Work instruction: Gather from the listing below each line that includes the word "agent", and copy it.

Listed records:
+++

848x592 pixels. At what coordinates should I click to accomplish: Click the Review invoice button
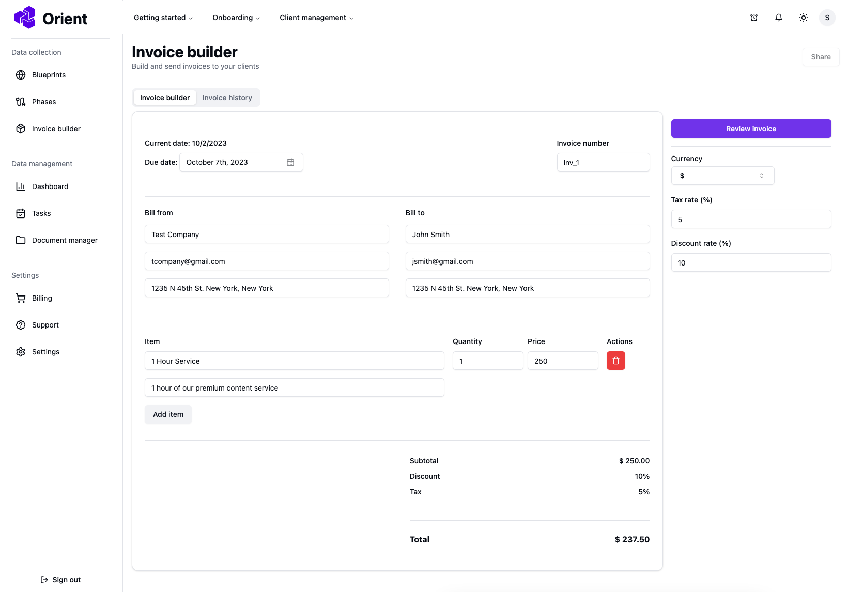point(751,129)
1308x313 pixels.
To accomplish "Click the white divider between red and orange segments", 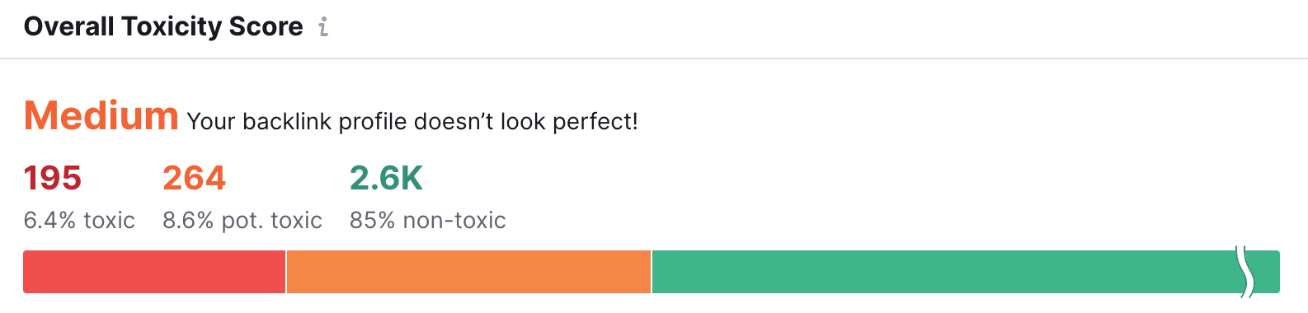I will tap(286, 272).
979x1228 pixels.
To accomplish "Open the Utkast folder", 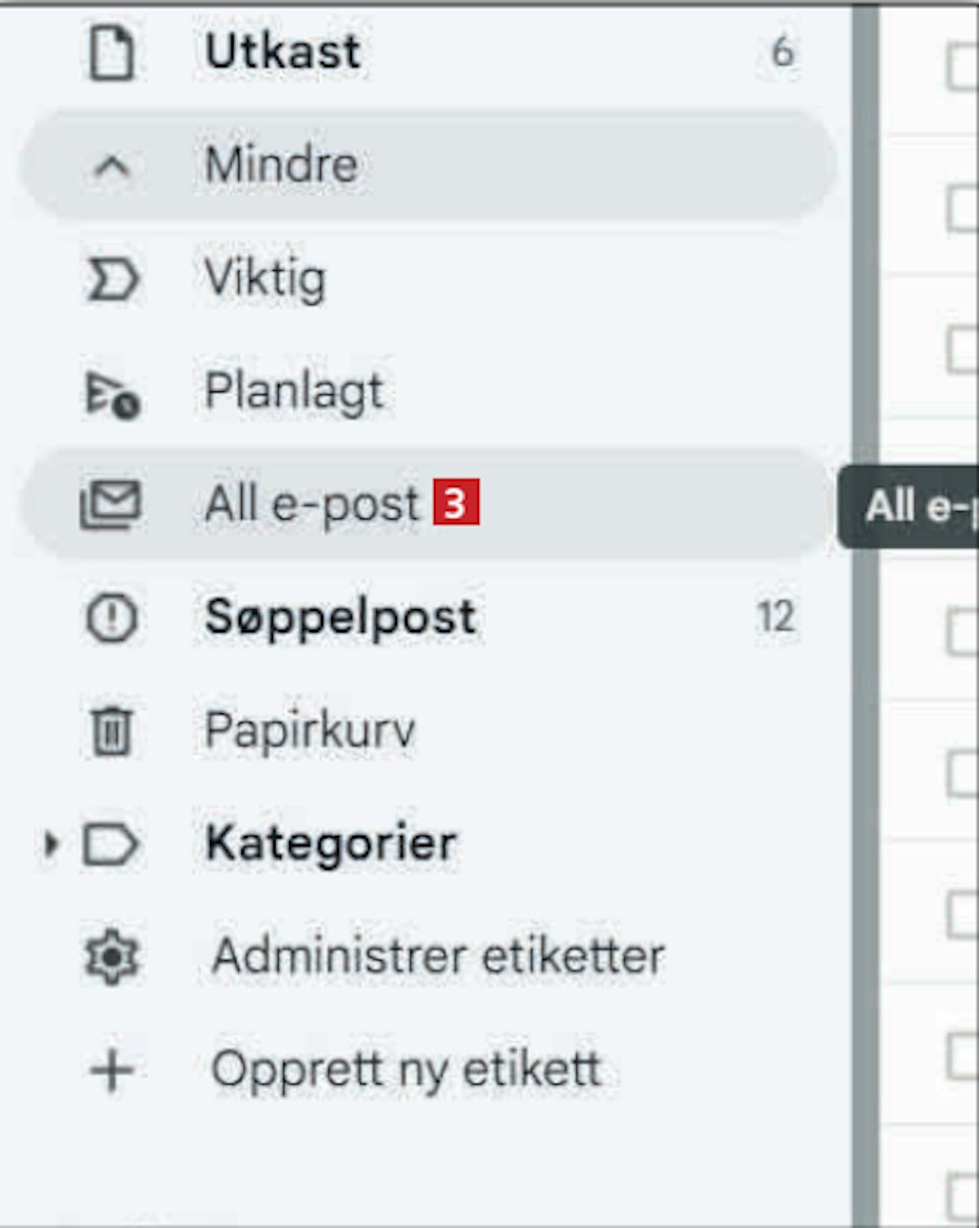I will pyautogui.click(x=283, y=52).
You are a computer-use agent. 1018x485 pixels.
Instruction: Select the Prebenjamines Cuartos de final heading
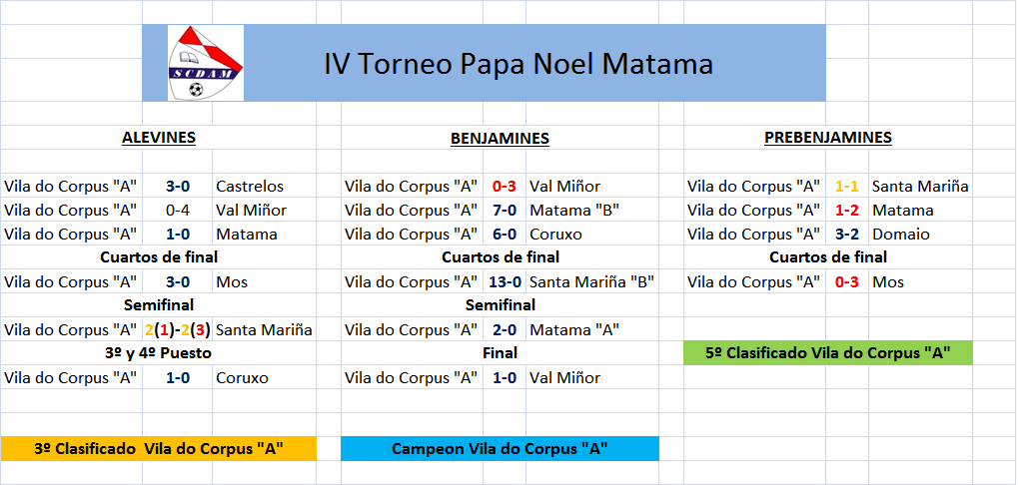click(x=828, y=257)
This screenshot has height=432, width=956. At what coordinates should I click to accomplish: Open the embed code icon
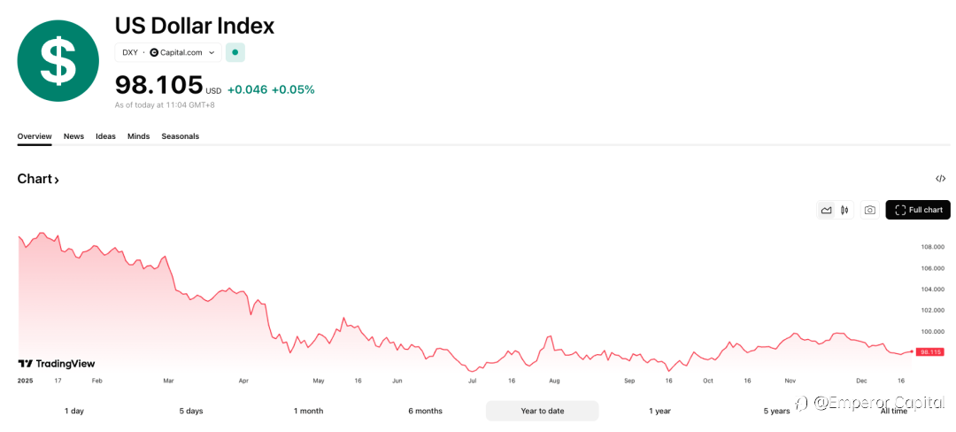(940, 179)
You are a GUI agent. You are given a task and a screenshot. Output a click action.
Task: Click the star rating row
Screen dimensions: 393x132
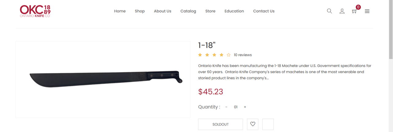pyautogui.click(x=214, y=55)
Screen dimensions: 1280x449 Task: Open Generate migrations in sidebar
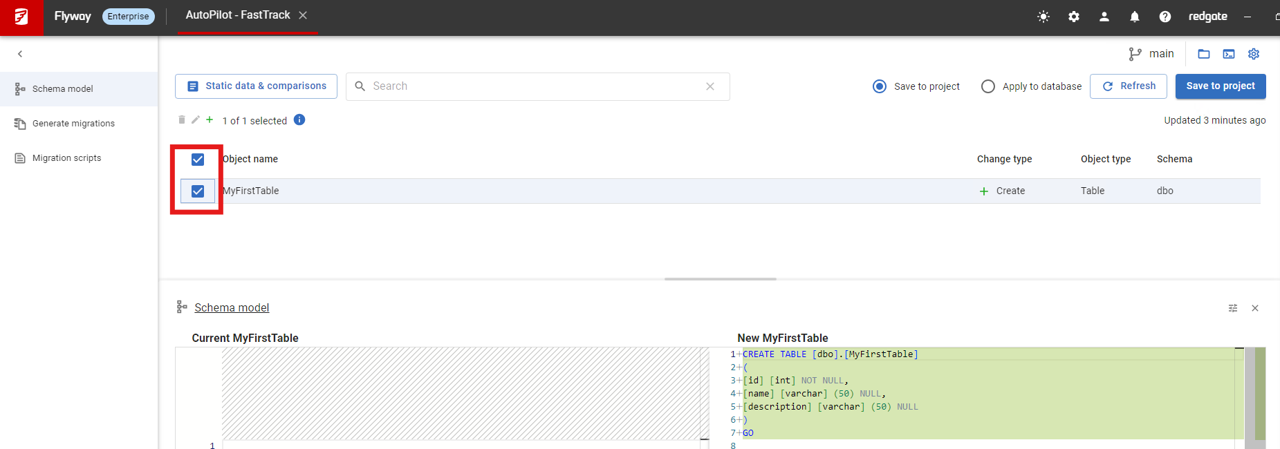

+++

Solution to this exercise:
You are a computer-use agent. 1018x485 pixels.
You are a GUI agent. You are given a task and a screenshot. Output a click action.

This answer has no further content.